In dieser Form wurde bereits für den Planungsbereich „Altlasten“ durch die AHO (Ausschuss der Ingenieurverbände und Ingenieurkammern für die Honorarordnung e.V.) eine Honorargrundlage analog der HOAI erarbeitet, wobei die Höchst- und Mindestkosten durch entsprechende Erhebungen (per Fragebogen) auf Anbieterseite ermittelt wurden.20 Die übliche Honorarermittlung auf Stundenbasis bildet daher keinen zwingenden Gegensatz zur Systematik der HOAI.
Fazit
Bislang gibt es auch seitens der VÖSI keine Bestrebungen, die Grundlagen aus 2002 zur Honorargestaltung im betrieblichen Arbeitsschutz weiter zu entwickeln, noch weniger lassen sich dafür Anhaltspunkte in Deutschland erkennen. Grund hierfür mögen die immer wieder auflebenden wettbewerbsrechtlichen Bedenken sein.
Wie dargelegt dürfen für den sensiblen und auch gesamtwirtschaftlich wesentlichen Bereich des Arbeitsschutzes aber keinesfalls wettbewerbsrechtliche Überlegungen im Vordergrund stehen, sondern alleine die Sicherung einer qualitätvollen und fachlich fundierten Ausführung – wie dies für den Regelungsbereich der HOAI anerkannt und üblich ist.
Der Entwicklung einer Honorargrundlage für externe Sicherheitsingenieure im betrieblichen Arbeitsschutz steht die Systematik der HOAI, wie oben gezeigt, ebenso wenig entgegen, wie ihre Funktion als verbindliche Preisregelung.

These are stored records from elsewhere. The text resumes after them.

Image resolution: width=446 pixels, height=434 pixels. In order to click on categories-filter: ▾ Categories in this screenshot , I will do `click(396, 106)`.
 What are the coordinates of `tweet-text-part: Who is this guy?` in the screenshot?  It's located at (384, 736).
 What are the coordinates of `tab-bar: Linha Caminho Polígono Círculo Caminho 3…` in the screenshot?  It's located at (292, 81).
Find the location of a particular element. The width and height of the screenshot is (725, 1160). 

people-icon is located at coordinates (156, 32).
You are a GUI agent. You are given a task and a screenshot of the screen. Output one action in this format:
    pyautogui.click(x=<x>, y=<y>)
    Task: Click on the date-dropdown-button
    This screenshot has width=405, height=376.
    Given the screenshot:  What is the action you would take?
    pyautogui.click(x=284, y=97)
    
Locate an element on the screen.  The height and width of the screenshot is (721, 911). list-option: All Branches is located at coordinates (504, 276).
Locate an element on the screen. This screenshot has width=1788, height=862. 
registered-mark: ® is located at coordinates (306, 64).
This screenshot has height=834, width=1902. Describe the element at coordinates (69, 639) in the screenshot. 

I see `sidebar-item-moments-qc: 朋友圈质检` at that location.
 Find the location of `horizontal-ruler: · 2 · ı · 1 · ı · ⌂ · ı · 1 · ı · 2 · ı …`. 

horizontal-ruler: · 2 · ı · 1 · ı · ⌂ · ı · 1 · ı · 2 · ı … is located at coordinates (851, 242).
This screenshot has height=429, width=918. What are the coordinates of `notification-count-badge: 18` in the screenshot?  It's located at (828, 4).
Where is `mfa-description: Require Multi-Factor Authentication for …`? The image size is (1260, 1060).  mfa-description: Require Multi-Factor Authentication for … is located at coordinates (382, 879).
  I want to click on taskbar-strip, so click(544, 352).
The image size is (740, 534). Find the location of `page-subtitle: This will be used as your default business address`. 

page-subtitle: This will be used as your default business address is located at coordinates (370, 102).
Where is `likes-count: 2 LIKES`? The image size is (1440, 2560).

Die aktuelle Novelle der HOAI trägt vielmehr den bisherigen Bedenken zu möglichen Beschränkungen von Marktfreiheit und ungehindertem Wettbewerb innerhalb der EU explizit Rechnung.21
Auch wurde ausdrücklich festgestellt, dass der Erhalt der Regelungssystematik der HOAI im Interesse des Allgemeinwohls erforderlich ist, da die mit ihr verfolgten Schutzziele einer qualitätvollen Arbeit und der Vermeidung eines ruinösen Preiswettbewerbs nicht anders erreichbar sind.22 Obwohl eine entsprechende Preisregelung damit ein geeignetes Instrument für den Gesetzgeber wäre, durch eine großflächige Unterbindung des existenten Preiswettbewerbs im Bereich „Betriebliche Arbeitssicherheit“ einen Mindestqualitätsstandard auf diesem Gebiet zu sichern, wurde bislang von keiner Seite ein entsprechender Vorstoß unternommen. Weiterhin dominieren am Markt Anbieter mit höchst unterschiedlichen Ausbildungs- wie Weiterbildungsstandards und einem ebenso divergenten Qualitätsstandard.